Background
We had an incident where a Windows failover cluster suffered an interruption. A post-mortem showed that the node was "removed" as described in this article.
We've only recently migrated this cluster fully into our VMware environment, and it appears that the event described above may have been the cause of the outage.
The associated VMware KB article about this talks about increasing the Small Rx Buffers
and the Rx Ring #1
setting, but cautions that increasing these too much could drastically increase memory overhead on the host.
After an audit of the Network Interface\Packets Received Discarded
performance counters for our ~150 Windows VMs, 22 vNICs across 16 guests had some discarded packets.
A small enough amount that I'm not worried about taxing the hosts with additional memory usage, but I want to understand how memory is used for these settings and where the memory comes from.
Questions
- What is the relationship between number of buffers and ring size?
- How does one calculate the amount of memory used for given values of these settings?
- Because these settings are on the NIC itself within the guest OS, I assume they are driver settings. This makes me think that the RAM used might be paged or non-paged pool.
- Is this correct?
- If so, should I be worried about that?
- Are there concerns I'm not taking into account here?
We're trying to determine whether there is a drawback to setting these to their maximums on affected VMs, other than VMware host memory usage. If we're increasing risk of pool memory being depleted in the guest for example, we're more inclined to start small.
Some (perhaps all) of these questions may not be specific to VMware or virtualization.
They're related, but independent. The rx "ring" refers to a set of buffers in memory that are used as a queue to pass incoming network packets from the host (hypervisor) to the guest (Windows VM). The memory gets reserved in the guest by the network driver, and it gets mapped into host memory.
As new network packets come in on the host, they get put on the next available buffer in the ring. Then, the host triggers an IRQ in the guest, to which the guest driver responds by taking he packet off the ring, and dispatching it to the network stack of the guest OS, which presumably sends it to the guest application indending to receive it. Assuming the packets are coming in slow enough, and the guest driver is processing them fast enough, there should always be a free slot in the ring. However, if packets are coming in too fast, or the guest is processing them too slowly, the ring can become full, and packets may be dropped (as you've seen in your situation).

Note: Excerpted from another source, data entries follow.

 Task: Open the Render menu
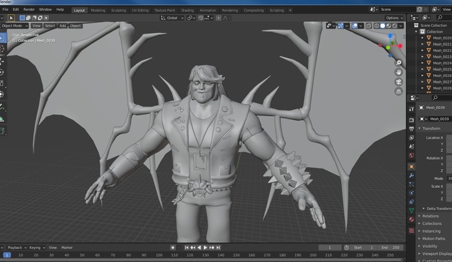pyautogui.click(x=29, y=10)
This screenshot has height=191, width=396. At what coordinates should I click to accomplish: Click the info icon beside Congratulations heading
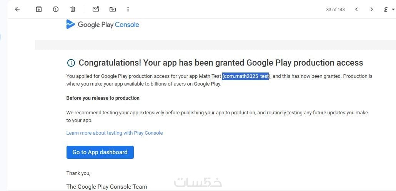coord(71,63)
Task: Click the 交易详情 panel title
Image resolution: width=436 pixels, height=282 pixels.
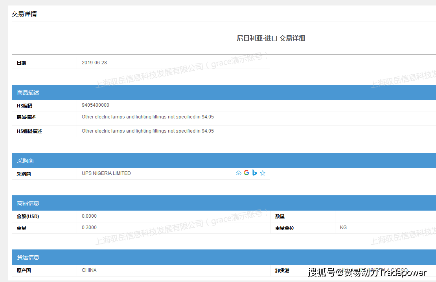Action: [24, 14]
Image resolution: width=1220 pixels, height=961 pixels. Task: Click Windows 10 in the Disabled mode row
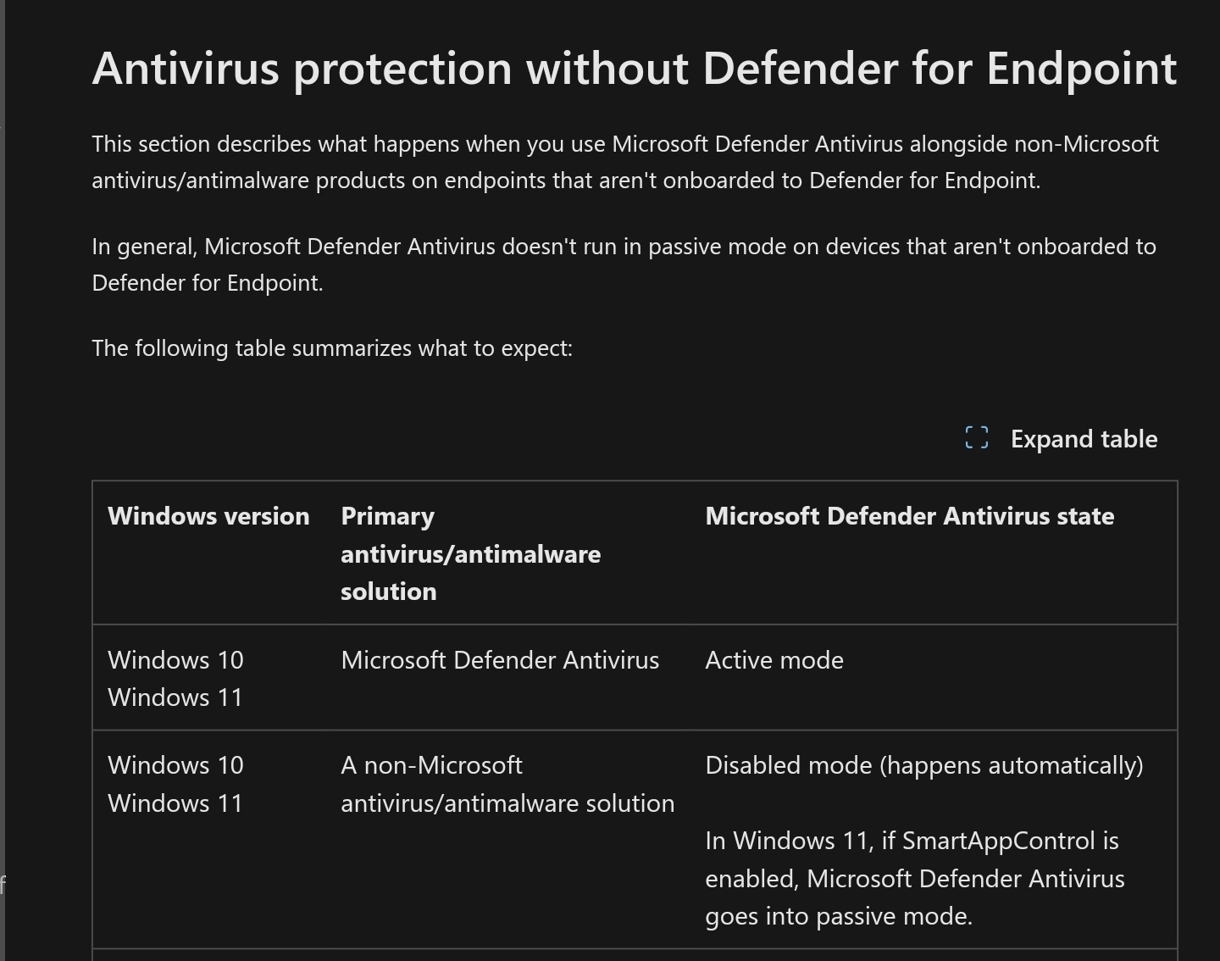tap(175, 765)
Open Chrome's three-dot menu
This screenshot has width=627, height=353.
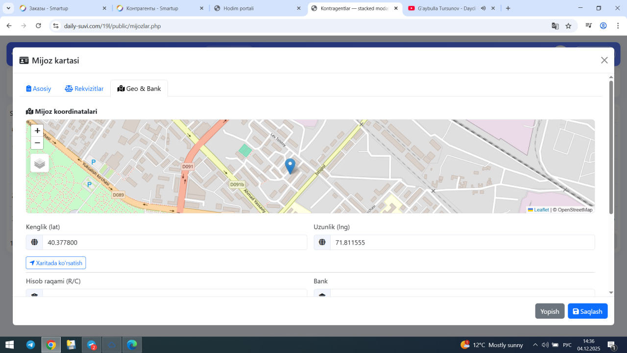pos(617,26)
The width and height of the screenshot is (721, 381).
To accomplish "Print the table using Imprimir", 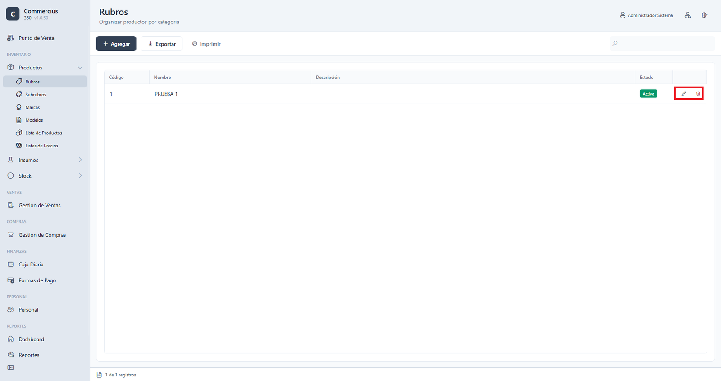I will coord(206,44).
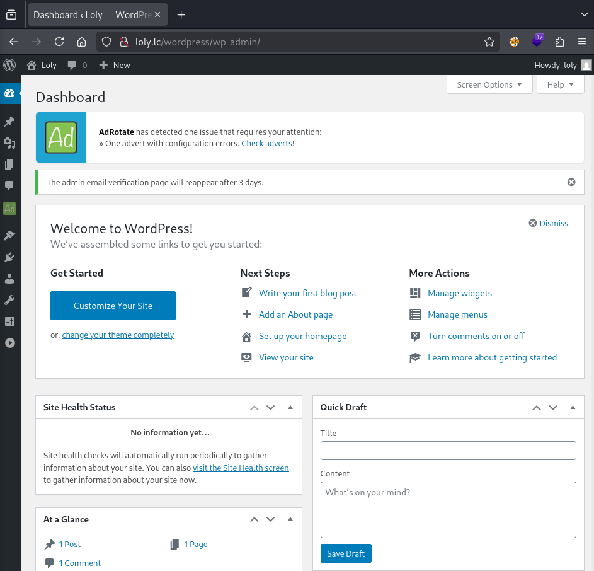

Increasing the ring size can help mitigate this issue. If you increase it, more slots will be available in the ring at a time. This segues into the second setting, "Small Rx Buffers", which is the total amount of buffers available that can be used to fill the slots in the ring. There needs to be at least as many buffers as slots in the ring. Typically you want more. When the guest takes a buffer off the ring to give to the guest network stack, it may not always be immediately returned back to the driver. If that happens, having spare buffers to fill the ring means you can go longer without dropping packets.

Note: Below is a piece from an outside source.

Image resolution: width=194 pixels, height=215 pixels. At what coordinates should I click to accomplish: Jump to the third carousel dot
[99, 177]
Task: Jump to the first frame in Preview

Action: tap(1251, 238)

The Rx Ring #1 / Small Rx Buffers are used for non-jumbo frames. If you have a default NIC configuration, that's the only ring that will be used.
Assuming you're talking about non-jumbo frames, each buffer needs to be big enough to store an entire network packet, roughly 1.5kb. So if you have 8192 buffers available, that would use 12MB. A larger ring will also use more memory, but the descriptors are small (bytes), so it's really the buffers you have to worry about.
Yes, it's a non-paged pool. If the ring buffers were paged, it would likely result in dropped packets while the buffers were being paged back in.
I'm not sure this is relevant to your situation, but it might be worth noting that a larger ring will increase the cache footprint of the network rx path. In microbenchmarks, you will see that a larger ring usually hurts performance. That said, in real life applications, if a packet gets dropped, that's usually a bigger deal than a small performance gain in speed bursts.
Source: I worked at VMware.
I don't have a reply for point 1-2-3 but you can check with your virtual enginner about Vmware host config . If he is VCP he will understand the stuff :)
You really have to check your host because windows problems could be on the host not in the guest .
There is many hardware feature that could explain your problems , directpath io , rss , vcpu , power management scheme ...
I can give you some link that help your virtual team , or you :)
This link is about tuning the host http://buildvirtual.net/tuning-esxi-host-networking-configuration/
And this fat pdf :
http://www.vmware.com/pdf/Perf_Best_Practices_vSphere5.0.pdf
And this one is about rss :
http://kb.vmware.com/selfservice/microsites/search.do?language=en_US&cmd=displayKC&externalId=2008925
I am not in a position to fully search and point you to the right pages: so I am asking you to look for the details yourself... ( sorry )
In Fail over Cluster there are 4 settings which can be tweeked; and they will not affect buffers or paged or non-paged... It changes the way Fail over Cluster makes the decision to consider a node "removed". These settings are:
SameSubnetDelay SameSubnetThreshold CrossSubnetDelay CrossSubnetThreshold
They may not solve your problem, but tweaking these may get you out of trouble at the moment...
When back on Monday, I will check back to this post if you have further questions
HTH, Edwin.